The rivalry behind the world’s smallest chess program - rottyguy
http://kernelmag.dailydot.com/issue-sections/headline-story/14353/small-chess-program-bootchess-nanochess/
======
billforsternz
You can't really talk about 492 bytes versus 472 bytes or whatever unless you
precisely define the platform the code runs on, and the features required. To
my mind castling and enpassant should be required, they are a fundamental part
of the game. Also underpromotion and stalemate (if they don't implement
castling, I'm guessing they take some other shortcuts). On the other hand,
alphanumeric labels for ranks and files just mess up the rudimentary text
console display and should be omitted. I would require rejection of all
illegal move attempts by the human opponent.
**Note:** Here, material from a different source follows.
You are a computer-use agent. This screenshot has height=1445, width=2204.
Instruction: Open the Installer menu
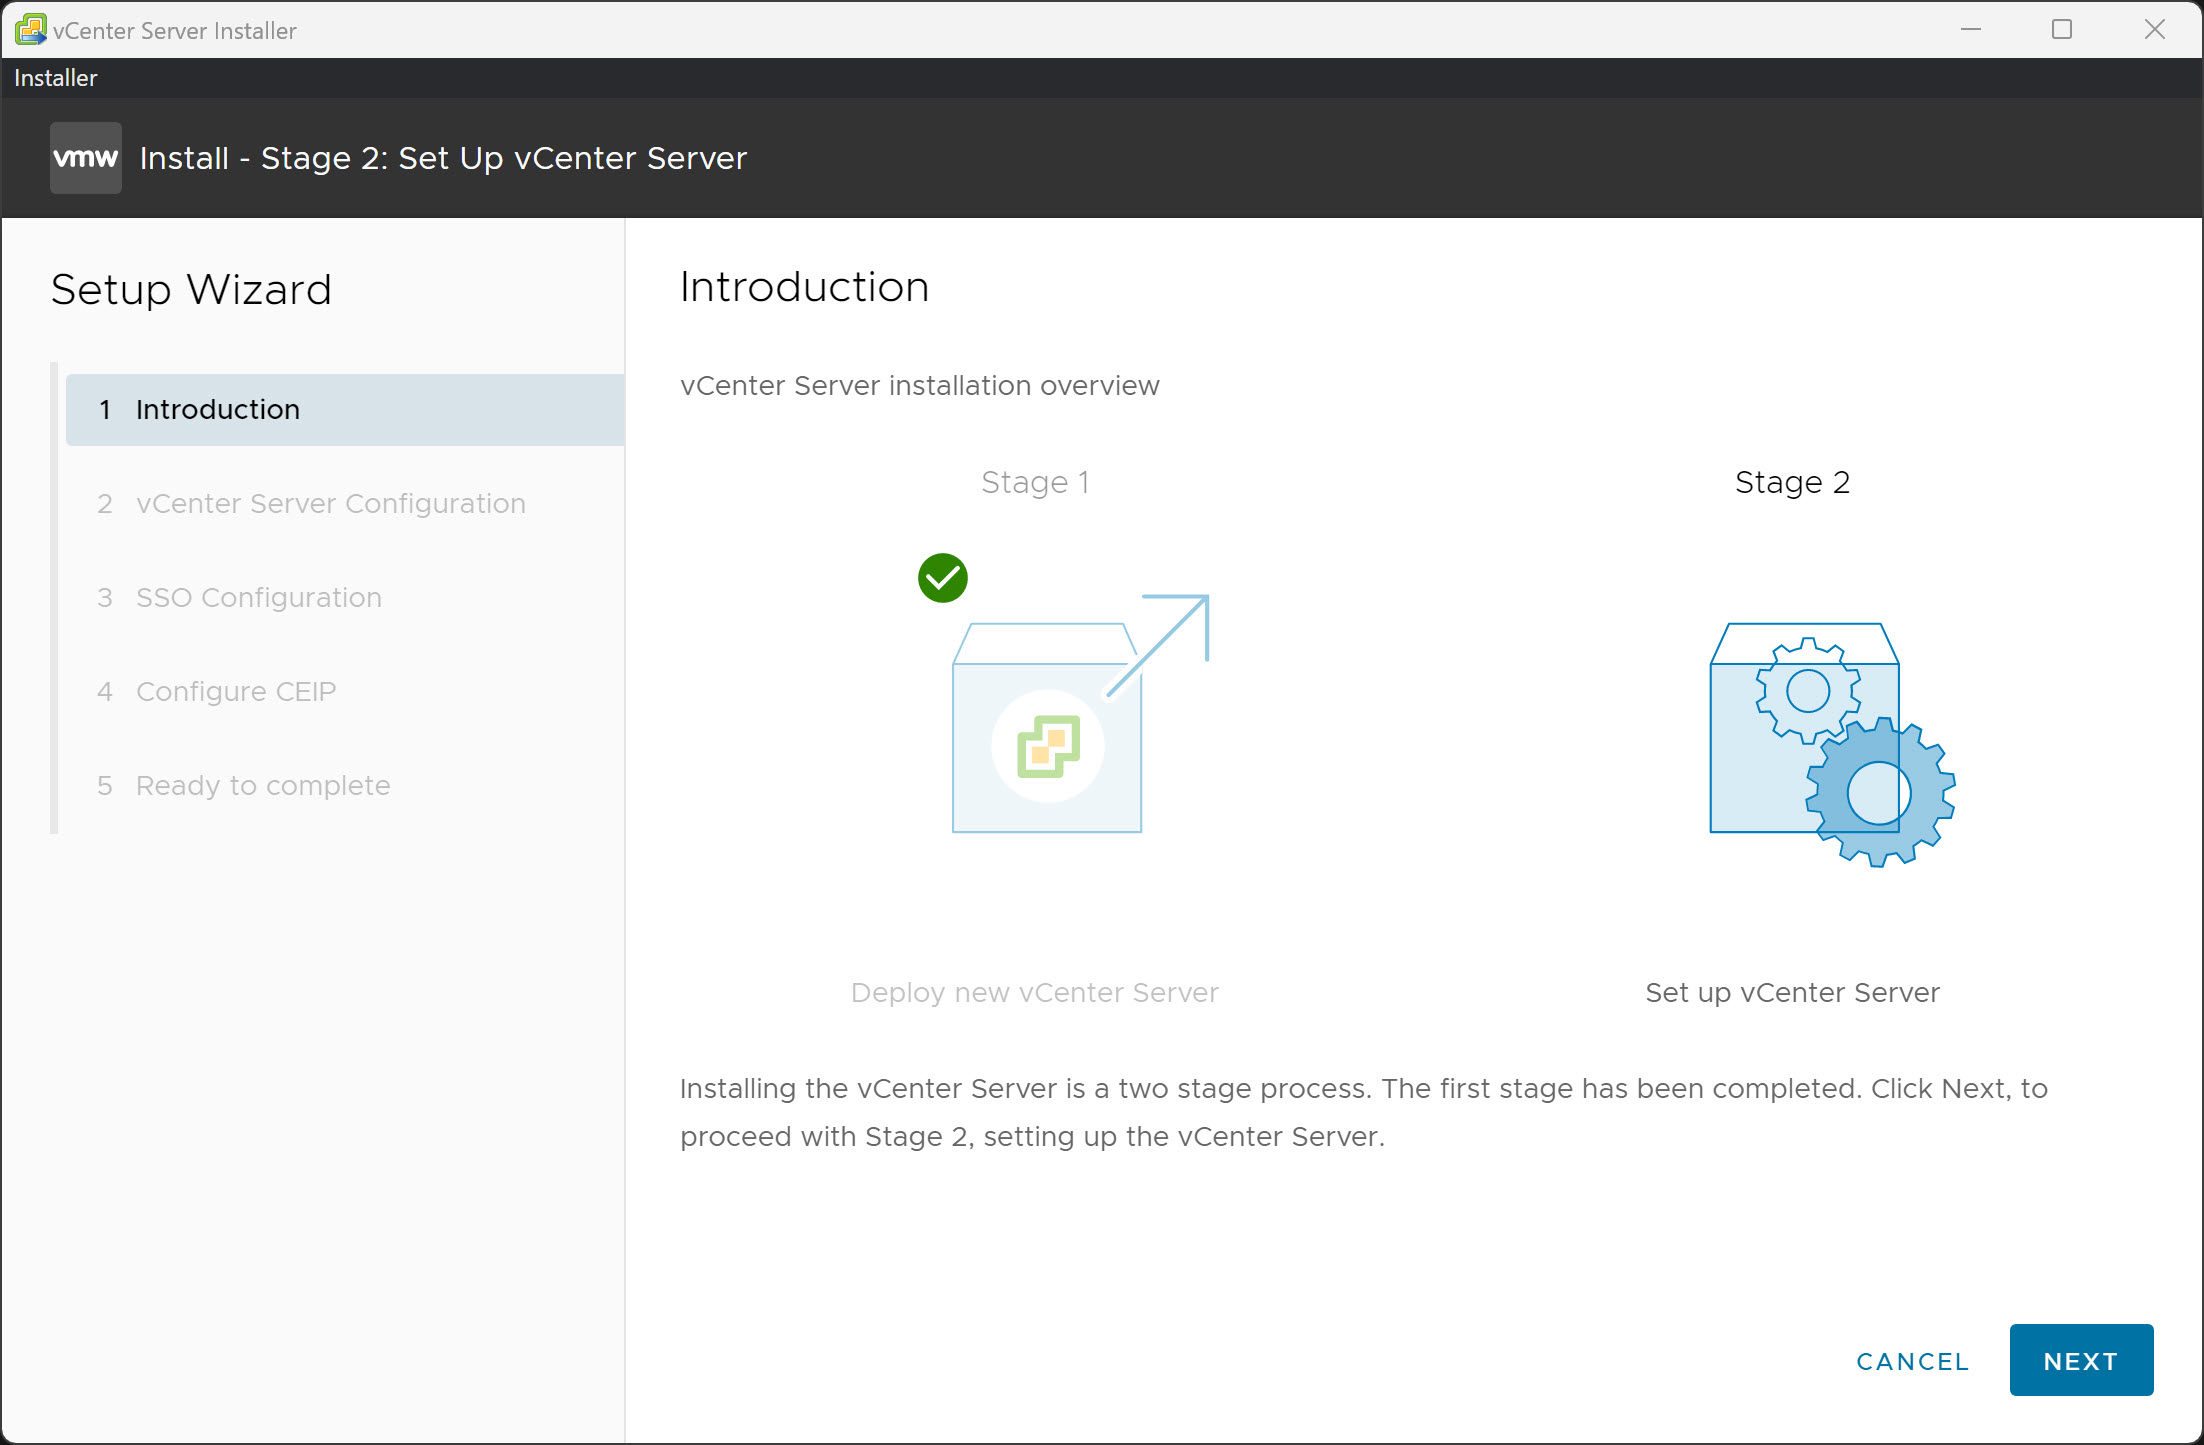pos(55,77)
But I wouldn't require
implementing 3 fold repetition, insufficient material or 50 move draws.

------
z0r
Poudade wrote the 256 byte intro megapole which recently featured at Assembly
2015
([https://www.youtube.com/watch?v=Z8Av7Sc7yGY](https://www.youtube.com/watch?v=Z8Av7Sc7yGY)).
Lot of drama for his online personas beyond this chess competition (which I've
just wasted an hour reading about) but unquestionably an excellent size coder

------
sireat
There was a long discussion on the validity of this (here on YC and on reddit)
achievement when Poudade's program was first released.

I still do not consider it a proper chess program as castling and en passant
have been an integral part of chess rules for centuries.

So these programs are nice but they are not chess.

For this contest to have a relevance, make it simple: program must abide by
the chess rules (per say FIDE or USCF) and also support UCI to avoid worrying
about interfaces:
[https://en.wikipedia.org/wiki/Universal_Chess_Interface](https://en.wikipedia.org/wiki/Universal_Chess_Interface)

That would make it a nice level playing field.

PS. Of course then some smartass would write:

import Crafty

import UCI

Crafty.Play(UCI.Handle)

------
shard
This brings up the question of how chess engine size is related to playing
ability. I couldn't find an online comparison, does one exist?

As a corollary, does anything similar exist for go? People trying to write the
smallest go engine?

------
pavel_lishin
I wonder how many bytes would be required to add castling and en passant.